### [What is required]
Resume the news report below on British troops leaving Basra, writing on from its final sentence.
— Begin Text block —
[NYTr] Driven Outta Town: British troops qut Basra in Darkness
All the News That Doesn't Fit
nytr at blythe-systems.com
Mon Sep 3 03:12:25 EDT 2007
sent by Dave Muller (southnews)
Reuters - Sep 3, 2007
British troops quit Basra
Correspondents in Basra
BRITISH troops were quitting the southern Iraqi city of Basra today in
another step towards handing over the province to Iraqi control and
paving the way for an eventual withdrawal of British forces from Iraq.
A British Ministry of Defence source in London said troops were pulling
out of Basra Palace, which was built for Saddam Hussein, in the city
centre and withdrawing to the vast British airbase on the outskirts of
the city.
"The troops are coming out," the source said.
British military officials in Basra declined to comment but a source at
the Iraqi Ministry of Defence in the city said Iraqi troops were now
inside the palace.
One Reuters witness said he could see helicopters taking off and
landing at the palace.
The withdrawal means the end of a British presence in the volatile city
for the first time since the US-led invasion that toppled Saddam
Hussein in 2003.
It is part of plans to transfer security control of Basra province,
expected before the end of the year.
— End Text block —
— Begin Source data —
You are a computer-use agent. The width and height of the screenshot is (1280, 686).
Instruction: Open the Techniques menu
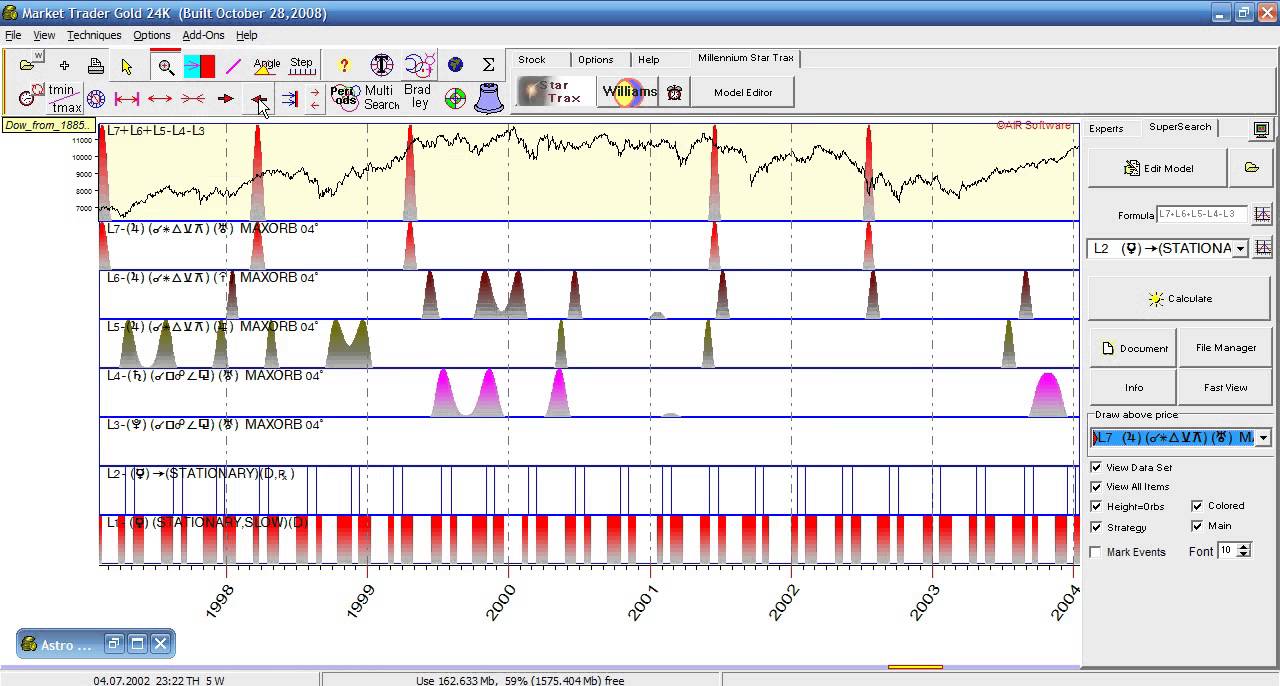pyautogui.click(x=94, y=35)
— End Source data —
### [Exercise answer]
The Sunday Times reported today that Britain was preparing to hand over
control of Basra province to the Iraqi army as early as next month.
British forces, however, will remain in an "overwatch role" and
continue training Iraqi security forces as well as guard key land
supply routes from neighbouring Kuwait.
Britain has already handed over three other provinces in southern Iraq.
Some 500 troops had been based at the palace, which was bombarded daily
by mortar and rocket fire.
The withdrawal from the palace will lead to a reduction in the number
of British soldiers in Iraq to about 5000. All are based at the
airbase, which is also attacked daily.
Attacks on British troops by Shiite militias have surged - 41 British
soldiers have been killed in southern Iraq this year, the highest
number of casualties suffered by the British since the first year of
the war.
Basra, Iraq's second largest city, is strategically vital as the hub of
southern oil fields that produce nearly all of the government's
revenue, and the centre of imports and exports through the Gulf.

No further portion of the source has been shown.